Qui a dit que la compréhension - ou l'incompréhension - de l'univers était réservée à une poignée de scientifiques brillants ? Qui a dit que le commun des mortels ne pourrait jamais faire l'expérience de l'infiniment petit ou de l'infiniment grand ? Qui a dit que nous ne pourrions jamais voyager jusqu'aux confins de l'univers, remonter à son origine ? Pas Christophe GALFARD en tout cas. Ce physicien, spécialisé dans la physique quantique et disciple de Stephen HAWKING fait la promesse au lecteur de lui faire découvrir en toute simplicité les théories qui nous permettent actuellement d'appréhender l'univers. Dans ce roman scientifique, pas d'équation interminable, pas de phrases alambiquées au jargon incompréhensible, juste le désir de rendre la science accessible au plus grand nombre. L'auteur propose ainsi de partir à la découverte de ce qui compose notre univers (du moins de ce qu'on en sait), de remonter l'espace-temps pour imaginer ce qui a pu précéder le Big-Bang et de s'interroger sur la forme prise par notre univers, ou nos univers. Prêts à décoller ?

Mon avis.

Je ne sais pas vous, mais moi, l'univers, ça me fascine ! Face à la bêtise humaine, je me dis souvent qu'il est rassurant de n'être finalement pas grand chose dans l'immensité de ce qui nous entoure. Se dire aussi qu'il y a tellement de choses que nous ne comprenons pas, et que nous ne comprendrons jamais, se dire qu'il y a des réalités qui nous échappent, se dire que nous ne maîtrisons pas tout, alors que nous cherchons justement à tout maîtriser. Fan des documentaires sur l'espace, j'avais envie de découvrir l'univers par l'écrit. Ce roman scientifique m'a fait de l’œil, d'autant plus qu'on croise souvent Christophe GALFARD sur les plateaux TV ou sur les ondes radio. La question est la suivante : tient-il sa promesse d'un récit accessible à tous ?

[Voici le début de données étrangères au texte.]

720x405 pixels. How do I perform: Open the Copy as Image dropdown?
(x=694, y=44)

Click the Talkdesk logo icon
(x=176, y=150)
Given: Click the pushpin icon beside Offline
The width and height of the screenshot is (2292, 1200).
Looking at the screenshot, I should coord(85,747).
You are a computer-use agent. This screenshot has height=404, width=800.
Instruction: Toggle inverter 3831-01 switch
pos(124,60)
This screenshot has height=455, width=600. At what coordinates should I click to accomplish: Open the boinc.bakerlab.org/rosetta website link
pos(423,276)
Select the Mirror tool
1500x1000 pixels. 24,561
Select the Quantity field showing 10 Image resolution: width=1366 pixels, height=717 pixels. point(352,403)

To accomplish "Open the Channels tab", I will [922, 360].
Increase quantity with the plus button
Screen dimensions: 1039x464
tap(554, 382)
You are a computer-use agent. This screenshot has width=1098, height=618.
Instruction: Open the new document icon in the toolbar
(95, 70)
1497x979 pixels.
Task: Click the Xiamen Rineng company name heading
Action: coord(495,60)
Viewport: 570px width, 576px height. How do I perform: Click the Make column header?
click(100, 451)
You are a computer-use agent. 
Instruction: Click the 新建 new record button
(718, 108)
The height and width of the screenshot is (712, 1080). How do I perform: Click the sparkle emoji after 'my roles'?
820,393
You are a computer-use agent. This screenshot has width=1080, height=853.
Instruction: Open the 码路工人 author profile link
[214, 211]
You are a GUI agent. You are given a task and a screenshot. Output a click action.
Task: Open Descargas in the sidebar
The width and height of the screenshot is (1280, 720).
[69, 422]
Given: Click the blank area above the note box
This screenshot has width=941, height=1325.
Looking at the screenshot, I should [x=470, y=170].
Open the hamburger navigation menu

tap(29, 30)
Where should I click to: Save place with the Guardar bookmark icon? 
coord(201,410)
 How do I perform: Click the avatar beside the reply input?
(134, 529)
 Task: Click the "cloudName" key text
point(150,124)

J'attendais l'été, avoir une vue dégagée sur les étoiles, confortablement installée dans mon transat, pour faire l'expérience de ce livre. Dès les premières pages et pendant la totalité du livre, l'auteur s'adresse au lecteur à la seconde personne du pluriel. Il lui propose de s'imaginer sur une île déserte, prêt à voyager jusqu'aux confins de l'univers à la vitesse de la lumière. A la manière d'une séance d'hypnose, on se laisse totalement embarquer, les cinq sens en éveil pour appréhender l'infiniment grand, mais aussi l’infiniment petit. Si la visualisation est essentielle pour s’imaginer ces espaces démesurés, être ébloui par les couleurs des étoiles qui meurent, la sensation tactile devient primordiale lorsqu'il s'agit d'appréhender l'infiniment petit. A cette échelle, plus rien n'est visible, alors il faut s'imaginer ressentir les différents champs quantiques qui nous traversent. Christophe GALFARD nous parle, toujours, nous embarque complètement dans son histoire, prend le soin de nous faire rire, de nous rassurer mais aussi de nous ménager. Parce qu'on sent qu'on est acteur de notre lecture, on retient dix fois mieux les informations qu'il cherche à nous faire ressentir. 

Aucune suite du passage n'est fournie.